The confidential communication channel with U.S. authorities on financial operations was interrupted last year after officials in Washington expressed suspicions that data sent to Buenos Aires were used for political purposes, said the government sources, in the first report on the incident.

Jose Sbatella, head of Argentina's special law enforcement unit on money laundering, told news media, "We have a problem with the exchange of information" with U.S. counterparts. The U.S. Treasury Department Financial Crimes Enforcement Network was cited by Argentine sources as the primary source of critical information on suspect transactions.

Sbatella hinted at exchange of communications during which his department attempted to dissociate the Argentine government from the alleged leaks, telling the Americans the leaks probably originated in the Argentine judiciary or prosecutor's office.

Money laundering is a major issue in Latin America because of strong drug links between several South and Central American countries and illegal drug markets in the United States and Canada.

Security agencies in the region say drug traffickers routinely scout for loopholes in any financial system that would allow them to conduct large money transactions along drug supply routes and destination countries.

Argentine officials indicated talks were under way with U.S. authorities as part of a confidence rebuilding exercise and to secure the resumption of flow of critical information on financial deals in the region.

Before the break in communications, U.S. agencies had been supplying Argentina with data on what they believed to be suspicious operations of money and assets laundering by private individuals and companies.

→ **DATA ENTRIES**:

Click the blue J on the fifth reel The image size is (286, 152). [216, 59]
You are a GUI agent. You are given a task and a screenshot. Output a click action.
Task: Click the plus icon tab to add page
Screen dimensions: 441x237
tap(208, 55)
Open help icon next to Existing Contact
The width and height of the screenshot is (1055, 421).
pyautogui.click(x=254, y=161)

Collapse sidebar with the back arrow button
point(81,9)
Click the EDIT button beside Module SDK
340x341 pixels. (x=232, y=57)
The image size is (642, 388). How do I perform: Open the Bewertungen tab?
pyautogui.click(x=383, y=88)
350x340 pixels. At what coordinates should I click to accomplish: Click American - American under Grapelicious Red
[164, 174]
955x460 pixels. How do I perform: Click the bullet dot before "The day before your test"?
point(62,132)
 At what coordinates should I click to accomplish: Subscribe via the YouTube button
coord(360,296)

→ **EXERCISE INSTRUCTIONS**:
[1] Reproduce the passage of the article on the Argentina–U.S. information break between "Security agencies in" and "and destination countries.", inclusive.
[2] Extend the article about Argentina's suspended financial data exchange with U.S. authorities from its final sentence onward.
The data bear no relation to the article on the interrupted financial intelligence channel between Argentina and the United States.

→ **ANSWERS BY TASK**:
[1]
Security agencies in the region say drug traffickers routinely scout for loopholes in any financial system that would allow them to conduct large money transactions along drug supply routes and destination countries.

[2]
The suspension of communications is affecting Argentine investigative agencies' work on probes into cases of suspected money laundering possibly linked to terrorism, officials said.

Many of Argentine investigations are centered on the border areas. Argentina's continental area between the Andes mountains in the west and the Atlantic Ocean in the east borders Paraguay and Bolivia in the north, Brazil and Uruguay in the northeast and Chile to the west and south. The land shared by Argentina, Brazil and Paraguay is notorious as a smugglers' haven.

The interruption of information exchange with the U.S. Treasury Department Financial Crimes Enforcement Network followed the publication in 2009 of confidential information requested by Argentina in the Buenos Aires daily newspaper Pagina 12. The newspaper is close to the administration of President Cristina Fernandez de Kirchner.

Sbatella said FINCEN closed the information channel following the publication. In the exchanges that followed, U.S. officials queried their Argentine counterparts with sharp comments about who was running the operations against money laundering in Argentina.

Following the flap, Argentine authorities sent out instructions to magistrates and prosecutors urging their adherence to a confidentiality document.